Monday, October 24, 2011

Somali president opposes Kenyan military intervention

Alarabiya.net English

Kenyan troops move supplies from a helicopter at the Garrisa airstrip near the Somali-Kenya border October 18, 2011. Kenya’s unprecedented military incursion eight days ago has stunned the region. (Reuters)
Kenyan troops move supplies from a helicopter at the Garrisa airstrip near the Somali-Kenya border October 18, 2011. Kenya’s unprecedented military incursion eight days ago has stunned the region. (Reuters)
Somalia’s president said Monday that he opposed Kenya’s week-old military assault against Islamists in the south of his country, as deadly grenade attacks in Nairobi raised fears the rebels were making good on their pledge to retaliate.

While the Islamists had already threatened revenge attacks, the public opposition of Somali President Sharif Sheikh Ahmed further raised the stakes over the controversial cross-border incursion.

“Somalia’s government and its people will not allow forces entering its soil without prior agreement,” Sharif told reporters in Mogadishu. “There is only one thing we know about the Kenyan forces, and that is their offer of training to the national army of Somalia.”

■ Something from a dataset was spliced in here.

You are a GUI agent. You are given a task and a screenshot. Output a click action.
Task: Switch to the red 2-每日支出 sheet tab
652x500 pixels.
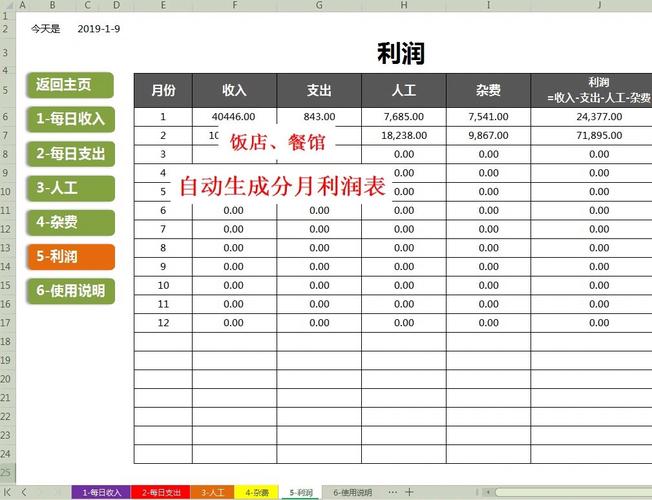coord(160,492)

Kenya’s unprecedented military incursion eight days ago, launched after several foreigners were abducted on its soil and taken across the border, stunned the region. Its troops and tanks have pushed some 100 kilometers (60 miles) into southern Somalia, areas controlled by the al-Qaeda-linked Shabaab.
Sharif’s statement appeared to contradict an agreement signed last week by the Kenyan and Somali defense ministers to “cooperate in undertaking security and military operations.”

The agreement, inked in Mogadishu, limits Kenyan operations to Somalia’s Lower Juba region.

“We have asked neighboring countries to train our forces with the aim to participate in the liberation and peacemaking effort that is going on in the country,” Sharif said.

“But there are small issues we have discussed with Kenya which we see as unfair,” he added, without elaborating.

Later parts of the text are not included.